Tuesday, November 13, 2012

Response to Lois Tyson's Marxist Reading


For the first time, I have agreed with one of Lois Tyson’s analyses. She says that in The Great Gatsby you are what you own and that is 100% true. This adage applies best when looking at Gatsby. Lois Tyson eloquently reiterates that, “Gatsby has risen from extreme poverty to extreme wealth in a very few years.” (73) Gatsby having once been poor and careless, was now feeling like he needed to bend over backwards to impress the  stereotypical high-society bourgeoisie and eventually become one of them in order to win the heart of his lover. To that superficial high class, you are what you own, nothing more. As does Marxism, The Great Gatsby does a great job of separating society into two parts, one of which is clearly viewed as “better” than the other.
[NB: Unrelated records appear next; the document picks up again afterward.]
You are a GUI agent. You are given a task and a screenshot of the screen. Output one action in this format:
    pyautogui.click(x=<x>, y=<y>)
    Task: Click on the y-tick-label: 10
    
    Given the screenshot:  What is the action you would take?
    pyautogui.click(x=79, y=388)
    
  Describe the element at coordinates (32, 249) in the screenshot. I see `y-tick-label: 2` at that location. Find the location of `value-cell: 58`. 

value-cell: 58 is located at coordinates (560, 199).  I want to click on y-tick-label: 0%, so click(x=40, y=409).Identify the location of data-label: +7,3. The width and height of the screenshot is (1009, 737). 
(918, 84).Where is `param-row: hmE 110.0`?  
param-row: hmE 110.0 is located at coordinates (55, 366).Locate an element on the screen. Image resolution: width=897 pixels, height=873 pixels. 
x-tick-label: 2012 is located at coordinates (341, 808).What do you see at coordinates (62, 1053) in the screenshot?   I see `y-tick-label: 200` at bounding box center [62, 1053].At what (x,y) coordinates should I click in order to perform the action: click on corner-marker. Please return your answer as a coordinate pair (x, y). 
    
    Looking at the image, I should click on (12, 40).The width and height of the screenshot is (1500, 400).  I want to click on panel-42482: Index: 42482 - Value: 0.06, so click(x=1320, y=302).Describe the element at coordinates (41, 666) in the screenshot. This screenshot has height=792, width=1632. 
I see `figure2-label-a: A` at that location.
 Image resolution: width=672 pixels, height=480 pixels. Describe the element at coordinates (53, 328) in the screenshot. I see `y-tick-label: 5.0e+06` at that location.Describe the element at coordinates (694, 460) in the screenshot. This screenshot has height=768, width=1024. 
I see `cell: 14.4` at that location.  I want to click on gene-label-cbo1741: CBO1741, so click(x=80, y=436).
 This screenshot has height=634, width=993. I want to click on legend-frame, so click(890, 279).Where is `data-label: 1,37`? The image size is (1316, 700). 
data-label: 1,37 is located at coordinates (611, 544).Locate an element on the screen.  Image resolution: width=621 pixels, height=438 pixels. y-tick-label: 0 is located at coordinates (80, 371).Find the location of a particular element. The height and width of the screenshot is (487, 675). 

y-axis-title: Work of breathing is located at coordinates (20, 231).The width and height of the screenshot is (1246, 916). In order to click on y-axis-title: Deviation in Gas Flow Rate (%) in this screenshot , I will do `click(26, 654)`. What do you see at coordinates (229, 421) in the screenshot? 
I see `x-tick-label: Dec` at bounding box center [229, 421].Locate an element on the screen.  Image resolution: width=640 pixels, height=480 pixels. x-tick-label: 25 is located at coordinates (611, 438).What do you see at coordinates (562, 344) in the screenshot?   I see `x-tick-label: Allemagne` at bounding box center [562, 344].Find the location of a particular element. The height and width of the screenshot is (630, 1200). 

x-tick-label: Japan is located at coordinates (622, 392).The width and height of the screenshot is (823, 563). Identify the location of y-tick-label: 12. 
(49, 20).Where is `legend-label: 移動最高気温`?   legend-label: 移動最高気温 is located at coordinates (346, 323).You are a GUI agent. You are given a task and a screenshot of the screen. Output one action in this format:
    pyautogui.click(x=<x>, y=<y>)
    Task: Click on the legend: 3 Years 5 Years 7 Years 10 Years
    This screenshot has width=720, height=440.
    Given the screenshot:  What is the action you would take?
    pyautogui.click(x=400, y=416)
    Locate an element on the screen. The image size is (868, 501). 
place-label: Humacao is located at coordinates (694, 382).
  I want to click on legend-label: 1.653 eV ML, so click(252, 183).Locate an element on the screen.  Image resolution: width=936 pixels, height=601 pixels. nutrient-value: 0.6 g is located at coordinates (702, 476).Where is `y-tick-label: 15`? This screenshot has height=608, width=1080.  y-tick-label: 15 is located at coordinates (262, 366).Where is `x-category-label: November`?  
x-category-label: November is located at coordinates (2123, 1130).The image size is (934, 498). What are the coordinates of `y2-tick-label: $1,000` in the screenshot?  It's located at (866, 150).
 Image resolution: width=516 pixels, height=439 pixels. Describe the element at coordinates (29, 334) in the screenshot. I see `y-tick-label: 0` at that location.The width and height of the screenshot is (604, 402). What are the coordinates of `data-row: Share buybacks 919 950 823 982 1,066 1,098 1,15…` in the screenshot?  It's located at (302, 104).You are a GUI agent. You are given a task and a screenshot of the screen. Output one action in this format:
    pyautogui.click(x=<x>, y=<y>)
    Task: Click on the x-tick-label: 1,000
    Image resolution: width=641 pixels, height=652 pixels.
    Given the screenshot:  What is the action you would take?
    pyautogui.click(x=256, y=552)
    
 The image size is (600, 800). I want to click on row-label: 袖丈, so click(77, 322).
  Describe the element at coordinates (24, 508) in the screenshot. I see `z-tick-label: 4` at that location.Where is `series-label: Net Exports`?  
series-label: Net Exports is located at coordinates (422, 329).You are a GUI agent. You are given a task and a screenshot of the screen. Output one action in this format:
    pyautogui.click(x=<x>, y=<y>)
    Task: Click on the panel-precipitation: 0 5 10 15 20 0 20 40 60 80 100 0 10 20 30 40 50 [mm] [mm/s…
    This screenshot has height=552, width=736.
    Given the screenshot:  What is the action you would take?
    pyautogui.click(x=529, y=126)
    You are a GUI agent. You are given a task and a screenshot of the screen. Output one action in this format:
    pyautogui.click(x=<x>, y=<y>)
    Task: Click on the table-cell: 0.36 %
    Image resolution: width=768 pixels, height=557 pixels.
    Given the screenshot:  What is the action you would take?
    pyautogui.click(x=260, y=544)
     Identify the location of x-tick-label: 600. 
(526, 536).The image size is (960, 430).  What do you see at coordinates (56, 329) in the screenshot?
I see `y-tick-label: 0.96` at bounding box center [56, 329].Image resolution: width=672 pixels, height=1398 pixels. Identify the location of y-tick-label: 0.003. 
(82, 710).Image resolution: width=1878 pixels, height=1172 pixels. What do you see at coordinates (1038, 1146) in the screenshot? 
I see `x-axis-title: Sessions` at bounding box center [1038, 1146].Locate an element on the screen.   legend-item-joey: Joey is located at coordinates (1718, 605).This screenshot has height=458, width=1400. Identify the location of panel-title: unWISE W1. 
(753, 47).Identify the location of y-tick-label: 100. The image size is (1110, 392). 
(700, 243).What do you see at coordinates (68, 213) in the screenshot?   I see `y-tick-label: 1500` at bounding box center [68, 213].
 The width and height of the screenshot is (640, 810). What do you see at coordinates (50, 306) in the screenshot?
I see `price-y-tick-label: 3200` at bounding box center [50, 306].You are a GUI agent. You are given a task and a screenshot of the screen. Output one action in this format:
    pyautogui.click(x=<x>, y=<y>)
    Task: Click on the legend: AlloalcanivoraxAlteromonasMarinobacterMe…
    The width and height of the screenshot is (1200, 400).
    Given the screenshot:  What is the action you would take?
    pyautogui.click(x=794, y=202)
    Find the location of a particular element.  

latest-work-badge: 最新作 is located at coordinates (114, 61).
Tyson proves it with examples, “The Great Gatsby’s representation of American culture, then, reveals, the debilitating effects of capitalism on socioeconomic “winners” such as Tom, Daisy, and Gatsby, as well as on “losers” such as George and Myrtle.” (75) Finally, Nick is envious of Gatsby for his wealth, and all that he has, through the Marxist lens, he doesn’t see how the bourgeoisie can ask for more than they’ve got. Gatsby is incomplete, unlike the stereotypical bourgeois. For Nick, Lois Tyson diagnoses that, “He is in collusion with Gatsby’s desire, and his narrative can lead readers into collusion with that desire as well.” (77) Do you, reader, feel your desires influenced by those of Gatsby because of his position? Do you have sympathy for Nick in that regard?